▶ ASSIGNMENT
Only a slice of the listing below is wanted. Retype the lines from the one containing "684x508 pixels. Task: Click" through the one containing "Task: Reverse the Name column sort direction", exactly, both ends included.
--- START ---
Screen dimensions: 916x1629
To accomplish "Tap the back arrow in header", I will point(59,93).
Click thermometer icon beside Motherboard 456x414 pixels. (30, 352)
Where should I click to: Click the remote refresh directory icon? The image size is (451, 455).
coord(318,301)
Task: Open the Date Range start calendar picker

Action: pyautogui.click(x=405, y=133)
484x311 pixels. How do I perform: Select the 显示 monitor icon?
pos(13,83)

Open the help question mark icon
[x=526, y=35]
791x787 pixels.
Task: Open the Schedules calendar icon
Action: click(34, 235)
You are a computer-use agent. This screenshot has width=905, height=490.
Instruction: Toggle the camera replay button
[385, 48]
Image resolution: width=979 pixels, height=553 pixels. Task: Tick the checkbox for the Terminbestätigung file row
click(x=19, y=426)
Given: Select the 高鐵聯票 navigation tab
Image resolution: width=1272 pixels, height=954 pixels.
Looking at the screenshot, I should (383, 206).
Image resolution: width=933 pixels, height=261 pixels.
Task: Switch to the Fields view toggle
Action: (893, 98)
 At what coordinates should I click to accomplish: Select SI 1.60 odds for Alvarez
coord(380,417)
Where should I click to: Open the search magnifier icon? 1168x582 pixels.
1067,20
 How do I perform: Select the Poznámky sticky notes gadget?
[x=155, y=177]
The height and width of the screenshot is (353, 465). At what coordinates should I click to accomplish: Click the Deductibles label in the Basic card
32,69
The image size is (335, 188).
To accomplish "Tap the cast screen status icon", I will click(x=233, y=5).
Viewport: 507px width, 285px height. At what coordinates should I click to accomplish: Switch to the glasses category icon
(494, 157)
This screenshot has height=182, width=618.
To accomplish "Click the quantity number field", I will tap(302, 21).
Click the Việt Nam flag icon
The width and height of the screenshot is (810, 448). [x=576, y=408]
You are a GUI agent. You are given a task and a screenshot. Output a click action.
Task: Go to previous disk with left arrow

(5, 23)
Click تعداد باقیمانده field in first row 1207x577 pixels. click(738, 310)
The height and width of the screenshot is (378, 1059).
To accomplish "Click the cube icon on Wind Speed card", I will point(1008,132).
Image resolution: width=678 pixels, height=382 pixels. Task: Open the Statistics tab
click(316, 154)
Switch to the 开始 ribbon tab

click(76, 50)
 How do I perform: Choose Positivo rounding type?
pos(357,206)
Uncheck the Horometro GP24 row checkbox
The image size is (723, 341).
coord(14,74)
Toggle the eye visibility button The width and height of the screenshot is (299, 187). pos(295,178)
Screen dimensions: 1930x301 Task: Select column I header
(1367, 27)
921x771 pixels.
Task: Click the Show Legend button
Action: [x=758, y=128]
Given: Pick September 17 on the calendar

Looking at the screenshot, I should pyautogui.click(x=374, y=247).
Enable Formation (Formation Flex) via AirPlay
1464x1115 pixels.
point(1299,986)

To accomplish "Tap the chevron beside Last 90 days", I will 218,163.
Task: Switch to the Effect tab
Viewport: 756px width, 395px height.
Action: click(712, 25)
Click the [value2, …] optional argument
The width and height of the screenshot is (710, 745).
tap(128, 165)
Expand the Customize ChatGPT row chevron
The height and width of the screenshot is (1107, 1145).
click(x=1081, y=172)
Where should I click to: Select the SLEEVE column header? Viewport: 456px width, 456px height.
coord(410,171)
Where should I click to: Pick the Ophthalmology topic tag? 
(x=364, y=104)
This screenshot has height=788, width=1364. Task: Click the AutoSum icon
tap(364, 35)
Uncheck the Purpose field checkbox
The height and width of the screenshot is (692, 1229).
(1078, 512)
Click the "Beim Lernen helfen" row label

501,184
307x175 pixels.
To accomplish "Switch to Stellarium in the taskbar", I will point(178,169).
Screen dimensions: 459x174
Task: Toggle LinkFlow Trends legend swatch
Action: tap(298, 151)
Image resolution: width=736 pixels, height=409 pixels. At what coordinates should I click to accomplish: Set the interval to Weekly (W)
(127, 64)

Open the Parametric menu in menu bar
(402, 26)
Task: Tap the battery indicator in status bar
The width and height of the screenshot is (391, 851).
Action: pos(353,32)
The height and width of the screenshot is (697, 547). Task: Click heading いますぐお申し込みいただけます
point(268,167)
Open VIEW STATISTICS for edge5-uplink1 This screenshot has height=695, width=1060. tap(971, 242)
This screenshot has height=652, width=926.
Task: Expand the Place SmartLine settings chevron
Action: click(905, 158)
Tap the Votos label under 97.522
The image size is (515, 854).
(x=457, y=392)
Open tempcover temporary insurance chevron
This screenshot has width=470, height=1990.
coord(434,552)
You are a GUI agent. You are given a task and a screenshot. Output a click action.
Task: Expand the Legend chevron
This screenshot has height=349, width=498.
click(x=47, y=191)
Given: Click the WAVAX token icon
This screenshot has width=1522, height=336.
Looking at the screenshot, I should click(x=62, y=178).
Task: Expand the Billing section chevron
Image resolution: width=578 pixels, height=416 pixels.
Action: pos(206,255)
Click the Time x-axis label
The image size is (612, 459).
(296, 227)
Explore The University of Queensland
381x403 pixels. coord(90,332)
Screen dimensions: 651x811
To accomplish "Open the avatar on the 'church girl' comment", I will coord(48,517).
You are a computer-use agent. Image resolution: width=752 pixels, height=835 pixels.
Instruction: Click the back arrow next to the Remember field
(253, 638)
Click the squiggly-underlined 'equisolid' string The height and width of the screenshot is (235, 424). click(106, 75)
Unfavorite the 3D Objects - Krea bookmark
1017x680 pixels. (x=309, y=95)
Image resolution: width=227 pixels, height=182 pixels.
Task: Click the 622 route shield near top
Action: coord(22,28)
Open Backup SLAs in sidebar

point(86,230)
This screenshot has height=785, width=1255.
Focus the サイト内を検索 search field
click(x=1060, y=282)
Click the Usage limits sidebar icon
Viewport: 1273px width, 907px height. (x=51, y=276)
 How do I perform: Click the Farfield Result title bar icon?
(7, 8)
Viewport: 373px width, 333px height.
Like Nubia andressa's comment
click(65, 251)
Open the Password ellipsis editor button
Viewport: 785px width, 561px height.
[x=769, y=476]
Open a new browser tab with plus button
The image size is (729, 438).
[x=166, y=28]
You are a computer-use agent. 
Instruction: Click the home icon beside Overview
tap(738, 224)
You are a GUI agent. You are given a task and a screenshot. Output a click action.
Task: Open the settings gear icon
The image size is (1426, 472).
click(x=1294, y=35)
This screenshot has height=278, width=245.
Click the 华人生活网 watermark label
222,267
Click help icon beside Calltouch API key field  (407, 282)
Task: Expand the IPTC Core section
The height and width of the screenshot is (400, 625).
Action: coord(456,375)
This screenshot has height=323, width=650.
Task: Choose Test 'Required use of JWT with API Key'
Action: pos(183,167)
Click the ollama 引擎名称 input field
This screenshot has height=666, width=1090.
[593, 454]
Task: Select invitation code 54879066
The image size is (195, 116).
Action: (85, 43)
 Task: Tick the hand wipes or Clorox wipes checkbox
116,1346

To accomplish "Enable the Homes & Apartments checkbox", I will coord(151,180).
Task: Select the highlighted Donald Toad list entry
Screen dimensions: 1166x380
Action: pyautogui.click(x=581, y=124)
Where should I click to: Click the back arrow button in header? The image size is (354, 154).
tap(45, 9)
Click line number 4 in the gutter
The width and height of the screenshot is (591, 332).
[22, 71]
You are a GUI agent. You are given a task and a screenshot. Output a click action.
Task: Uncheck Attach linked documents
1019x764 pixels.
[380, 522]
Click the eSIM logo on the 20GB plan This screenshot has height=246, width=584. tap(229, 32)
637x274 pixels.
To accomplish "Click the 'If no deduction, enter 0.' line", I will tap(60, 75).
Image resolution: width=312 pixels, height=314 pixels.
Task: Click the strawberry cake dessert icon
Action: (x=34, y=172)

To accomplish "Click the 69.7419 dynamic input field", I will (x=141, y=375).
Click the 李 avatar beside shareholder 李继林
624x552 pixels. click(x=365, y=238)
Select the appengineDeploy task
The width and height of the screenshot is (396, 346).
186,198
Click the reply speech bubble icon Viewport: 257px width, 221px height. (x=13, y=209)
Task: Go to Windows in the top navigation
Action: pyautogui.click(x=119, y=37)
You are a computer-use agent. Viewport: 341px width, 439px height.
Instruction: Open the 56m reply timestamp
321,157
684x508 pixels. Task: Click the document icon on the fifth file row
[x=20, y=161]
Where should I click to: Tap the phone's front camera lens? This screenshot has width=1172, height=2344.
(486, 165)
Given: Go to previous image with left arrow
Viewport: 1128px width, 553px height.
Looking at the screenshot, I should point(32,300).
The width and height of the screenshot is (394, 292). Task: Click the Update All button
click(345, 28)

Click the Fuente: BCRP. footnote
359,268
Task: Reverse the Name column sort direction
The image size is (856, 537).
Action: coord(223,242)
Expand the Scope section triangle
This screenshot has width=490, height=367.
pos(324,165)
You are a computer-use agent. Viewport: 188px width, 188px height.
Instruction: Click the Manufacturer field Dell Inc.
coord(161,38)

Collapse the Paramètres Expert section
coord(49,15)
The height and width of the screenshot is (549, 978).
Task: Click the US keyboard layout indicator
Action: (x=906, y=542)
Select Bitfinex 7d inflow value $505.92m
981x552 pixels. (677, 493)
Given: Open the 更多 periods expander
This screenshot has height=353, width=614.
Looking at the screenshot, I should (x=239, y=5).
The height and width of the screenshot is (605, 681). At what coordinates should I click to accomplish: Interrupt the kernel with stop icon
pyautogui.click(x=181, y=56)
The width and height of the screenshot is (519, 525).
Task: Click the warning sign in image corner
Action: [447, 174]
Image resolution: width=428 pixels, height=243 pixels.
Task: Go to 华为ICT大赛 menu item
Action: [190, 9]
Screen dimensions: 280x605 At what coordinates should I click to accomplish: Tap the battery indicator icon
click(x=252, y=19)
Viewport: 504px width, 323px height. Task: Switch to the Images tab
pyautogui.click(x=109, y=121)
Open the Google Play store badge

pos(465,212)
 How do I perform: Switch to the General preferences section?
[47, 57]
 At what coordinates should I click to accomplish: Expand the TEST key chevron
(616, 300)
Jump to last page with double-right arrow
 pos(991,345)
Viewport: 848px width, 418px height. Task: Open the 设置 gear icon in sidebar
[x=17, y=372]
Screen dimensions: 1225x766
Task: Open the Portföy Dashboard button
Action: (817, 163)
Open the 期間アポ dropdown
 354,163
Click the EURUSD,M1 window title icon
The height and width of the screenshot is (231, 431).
--- END ---
▶ RESULT OF THE TASK
684x508 pixels. Task: Click the document icon on the fifth file row
[x=20, y=161]
Where should I click to: Tap the phone's front camera lens? This screenshot has width=1172, height=2344.
(486, 165)
Given: Go to previous image with left arrow
Viewport: 1128px width, 553px height.
Looking at the screenshot, I should point(32,300).
The width and height of the screenshot is (394, 292). Task: Click the Update All button
click(345, 28)

Click the Fuente: BCRP. footnote
359,268
Task: Reverse the Name column sort direction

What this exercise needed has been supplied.